Глаза Державного горели пленительным восхищением, и Соломония невольно пожалела о том, что он так стар и немощен, что не за него ей суждено идти замуж, а за его сына.

   — Хороша! — сказал Иван Васильевич. — Красивее я и не видывал. И какая смелая! Бултых — и глазом не моргнула. Не то что некоторые изнеженки. Славная жена у тебя будет, Василий. Завидую тебе. Жаль, что стар.

   — Я сегодня придумал, как буду нарицать её, — сказал Василий. — Солнышком. То есть ласково от Соломонии.

   — Ну, это ваши нежности, — поморщился Державный, но взгляд его продолжал так пленительно играть, что Соломонии сделалось совестно собственных своих мыслей.

   — Как ваше здравие, государь? — спросила Соломония Юрьевна.

   — Отменное! — отвечал Державный. — Ведь во Христа облекохся! Ниле, а Ниле! — повернулся он к «кощею», одетому во власяницу. — Как же мне уходить в скит? Не погуляв на свадьбе у сына?

   — Всё в твоей воле, царь Иван, — молвил «кощей».

   — На год задержусь, пожалуй, на Москве ещё поживу, — сказал Иван Васильевич. — Вот совет Осифа исполню, на царство венчаюсь и сына своего венчаю. Перед свадьбой его благословлю и на свадьбе повеселюсь. А тогда уже можно и в скит. Дашь мне один год отсрочки, Ниле?

   — Не у меня, у Господа проси, — отвечал верижный старец.

   — И у Него попрошу, и у тебя спрашиваю. Один только годик желаю на невестушку полюбоваться. С земным расстаться. Земное держит меня крепко, я ведь и не очень стар, вон сколько старее меня. Одно утешение, что отец мой ещё раньше помер. Но он сухоточный был, а во мне в последнее время перед болезнью наоборот — полнота появляться стала, даже на брюхе кое-какой тук завёлся. Сейчас вот только снова исхудал... Так что я держу государство моё, а государство меня держит.

   — Ты за него хватаешься, — сказал «кощей», — да оно тебя уже не удерживает. Ладно, царь Иван, как знаешь. Я сегодня же потеку назад в свой скит. Соскучился.
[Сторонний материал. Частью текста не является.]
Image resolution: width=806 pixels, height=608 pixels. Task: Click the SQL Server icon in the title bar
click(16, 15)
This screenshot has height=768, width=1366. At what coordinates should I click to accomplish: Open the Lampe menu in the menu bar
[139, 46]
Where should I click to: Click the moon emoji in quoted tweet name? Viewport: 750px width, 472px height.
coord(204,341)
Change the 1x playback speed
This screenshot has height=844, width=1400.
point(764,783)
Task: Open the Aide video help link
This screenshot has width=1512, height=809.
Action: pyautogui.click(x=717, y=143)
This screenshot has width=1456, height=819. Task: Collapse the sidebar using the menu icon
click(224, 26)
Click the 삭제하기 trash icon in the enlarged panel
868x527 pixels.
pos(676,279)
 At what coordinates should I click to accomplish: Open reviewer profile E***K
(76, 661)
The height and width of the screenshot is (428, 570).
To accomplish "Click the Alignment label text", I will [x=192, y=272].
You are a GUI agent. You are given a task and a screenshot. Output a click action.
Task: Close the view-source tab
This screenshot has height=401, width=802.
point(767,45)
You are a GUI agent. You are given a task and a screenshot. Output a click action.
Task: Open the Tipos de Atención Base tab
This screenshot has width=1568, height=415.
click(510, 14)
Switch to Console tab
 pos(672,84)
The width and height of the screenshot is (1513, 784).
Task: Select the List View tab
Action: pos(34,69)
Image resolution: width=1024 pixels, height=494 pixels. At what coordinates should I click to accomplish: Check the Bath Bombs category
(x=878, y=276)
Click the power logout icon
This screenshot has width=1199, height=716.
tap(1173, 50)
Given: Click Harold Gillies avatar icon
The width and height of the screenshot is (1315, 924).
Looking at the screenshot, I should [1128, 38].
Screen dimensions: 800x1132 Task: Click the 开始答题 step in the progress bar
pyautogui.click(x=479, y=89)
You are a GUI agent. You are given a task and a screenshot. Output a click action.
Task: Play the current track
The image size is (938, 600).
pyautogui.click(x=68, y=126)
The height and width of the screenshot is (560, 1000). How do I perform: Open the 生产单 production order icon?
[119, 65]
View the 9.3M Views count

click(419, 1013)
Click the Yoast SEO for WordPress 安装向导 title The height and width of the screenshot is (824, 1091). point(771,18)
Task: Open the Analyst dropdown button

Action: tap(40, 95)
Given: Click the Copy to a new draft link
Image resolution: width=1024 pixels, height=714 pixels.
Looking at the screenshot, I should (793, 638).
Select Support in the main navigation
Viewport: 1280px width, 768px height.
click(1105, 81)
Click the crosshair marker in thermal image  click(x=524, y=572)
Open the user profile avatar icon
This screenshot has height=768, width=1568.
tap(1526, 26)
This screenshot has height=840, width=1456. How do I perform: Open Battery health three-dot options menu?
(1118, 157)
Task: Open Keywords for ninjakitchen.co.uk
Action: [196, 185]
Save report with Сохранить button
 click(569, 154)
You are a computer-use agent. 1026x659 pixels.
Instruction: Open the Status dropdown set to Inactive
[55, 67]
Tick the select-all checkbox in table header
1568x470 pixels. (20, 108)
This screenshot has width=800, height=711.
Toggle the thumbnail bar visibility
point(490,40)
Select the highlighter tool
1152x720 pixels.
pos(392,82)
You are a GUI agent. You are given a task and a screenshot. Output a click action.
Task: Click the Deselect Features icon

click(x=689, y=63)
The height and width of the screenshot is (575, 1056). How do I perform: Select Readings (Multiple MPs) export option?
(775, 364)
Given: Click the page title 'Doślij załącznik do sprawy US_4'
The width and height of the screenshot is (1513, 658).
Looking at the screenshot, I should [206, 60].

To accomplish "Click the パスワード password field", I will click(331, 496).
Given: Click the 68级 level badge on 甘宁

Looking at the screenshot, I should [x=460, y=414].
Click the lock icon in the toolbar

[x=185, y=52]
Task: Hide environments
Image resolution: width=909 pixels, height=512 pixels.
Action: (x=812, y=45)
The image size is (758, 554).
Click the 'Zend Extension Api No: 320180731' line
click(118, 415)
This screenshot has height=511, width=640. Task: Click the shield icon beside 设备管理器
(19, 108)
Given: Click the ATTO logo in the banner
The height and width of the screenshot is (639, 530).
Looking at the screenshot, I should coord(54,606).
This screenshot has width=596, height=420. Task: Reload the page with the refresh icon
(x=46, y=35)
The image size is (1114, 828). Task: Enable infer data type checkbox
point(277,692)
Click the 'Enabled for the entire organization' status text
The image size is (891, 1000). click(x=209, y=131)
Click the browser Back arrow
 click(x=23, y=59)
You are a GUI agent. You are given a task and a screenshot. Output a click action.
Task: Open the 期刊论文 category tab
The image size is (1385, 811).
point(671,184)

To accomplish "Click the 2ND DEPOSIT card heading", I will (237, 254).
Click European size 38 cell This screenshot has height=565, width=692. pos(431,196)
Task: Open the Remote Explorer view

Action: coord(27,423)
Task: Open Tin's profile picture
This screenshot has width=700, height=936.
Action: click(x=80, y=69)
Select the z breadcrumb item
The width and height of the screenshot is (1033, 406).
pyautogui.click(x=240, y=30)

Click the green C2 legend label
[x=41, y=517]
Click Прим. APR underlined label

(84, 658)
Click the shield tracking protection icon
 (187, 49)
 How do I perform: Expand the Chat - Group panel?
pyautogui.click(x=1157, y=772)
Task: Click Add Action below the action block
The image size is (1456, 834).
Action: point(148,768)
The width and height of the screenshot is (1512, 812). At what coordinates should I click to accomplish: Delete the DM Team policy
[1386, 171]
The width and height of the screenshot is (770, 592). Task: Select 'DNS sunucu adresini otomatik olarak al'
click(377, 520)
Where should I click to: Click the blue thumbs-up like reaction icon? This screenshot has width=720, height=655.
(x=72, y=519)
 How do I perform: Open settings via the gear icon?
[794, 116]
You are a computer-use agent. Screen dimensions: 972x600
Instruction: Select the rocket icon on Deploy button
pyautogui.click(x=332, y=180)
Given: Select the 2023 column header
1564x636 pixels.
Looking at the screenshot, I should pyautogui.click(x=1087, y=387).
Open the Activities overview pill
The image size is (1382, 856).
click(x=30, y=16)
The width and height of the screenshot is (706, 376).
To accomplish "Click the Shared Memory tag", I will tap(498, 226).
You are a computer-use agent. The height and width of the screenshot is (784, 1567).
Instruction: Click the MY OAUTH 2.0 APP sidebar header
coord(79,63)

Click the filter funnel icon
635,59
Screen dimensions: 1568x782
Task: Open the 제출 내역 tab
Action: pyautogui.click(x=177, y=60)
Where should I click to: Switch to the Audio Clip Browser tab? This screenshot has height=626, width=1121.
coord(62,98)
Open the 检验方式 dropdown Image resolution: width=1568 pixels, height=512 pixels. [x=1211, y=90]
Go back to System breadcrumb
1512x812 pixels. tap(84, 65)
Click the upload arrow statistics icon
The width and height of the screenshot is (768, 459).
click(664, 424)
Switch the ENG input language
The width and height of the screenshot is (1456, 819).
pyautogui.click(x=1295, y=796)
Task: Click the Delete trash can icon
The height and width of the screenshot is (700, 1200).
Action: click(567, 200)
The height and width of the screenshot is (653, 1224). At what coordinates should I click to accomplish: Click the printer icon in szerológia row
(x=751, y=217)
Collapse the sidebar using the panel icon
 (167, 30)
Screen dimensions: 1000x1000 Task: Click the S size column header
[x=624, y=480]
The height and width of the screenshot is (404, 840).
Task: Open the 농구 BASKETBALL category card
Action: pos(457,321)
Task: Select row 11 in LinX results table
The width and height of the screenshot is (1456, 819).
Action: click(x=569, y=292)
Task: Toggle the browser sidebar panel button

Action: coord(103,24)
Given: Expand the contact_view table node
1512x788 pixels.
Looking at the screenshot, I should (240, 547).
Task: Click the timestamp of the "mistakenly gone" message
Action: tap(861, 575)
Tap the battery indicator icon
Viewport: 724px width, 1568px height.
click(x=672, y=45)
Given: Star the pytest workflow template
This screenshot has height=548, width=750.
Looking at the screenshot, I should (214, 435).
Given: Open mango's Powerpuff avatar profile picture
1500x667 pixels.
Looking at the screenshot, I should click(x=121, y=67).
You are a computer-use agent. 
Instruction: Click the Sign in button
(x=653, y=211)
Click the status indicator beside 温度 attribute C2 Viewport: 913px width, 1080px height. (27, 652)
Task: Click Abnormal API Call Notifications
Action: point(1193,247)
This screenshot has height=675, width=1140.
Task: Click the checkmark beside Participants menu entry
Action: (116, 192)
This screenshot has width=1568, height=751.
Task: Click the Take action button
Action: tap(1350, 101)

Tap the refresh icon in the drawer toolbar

   — И на праздничном пиру не побудешь, авва Нил? — спросил Иосиф Волоцкий.

   — Мне на нём нечего делать, — отвечал авва. — Не люблю я всё, что от Бога отвлекает.

   — Да ведь и Господь на пирах сиживал, — усмехнулся Иосиф. — И на свадьбе гулял в Кане Галилейской, не побрезговал мирскими радостями. И Святое Таинство Причастия заповедовал нам, пируя в честь праздника Пасхи со учениками своими.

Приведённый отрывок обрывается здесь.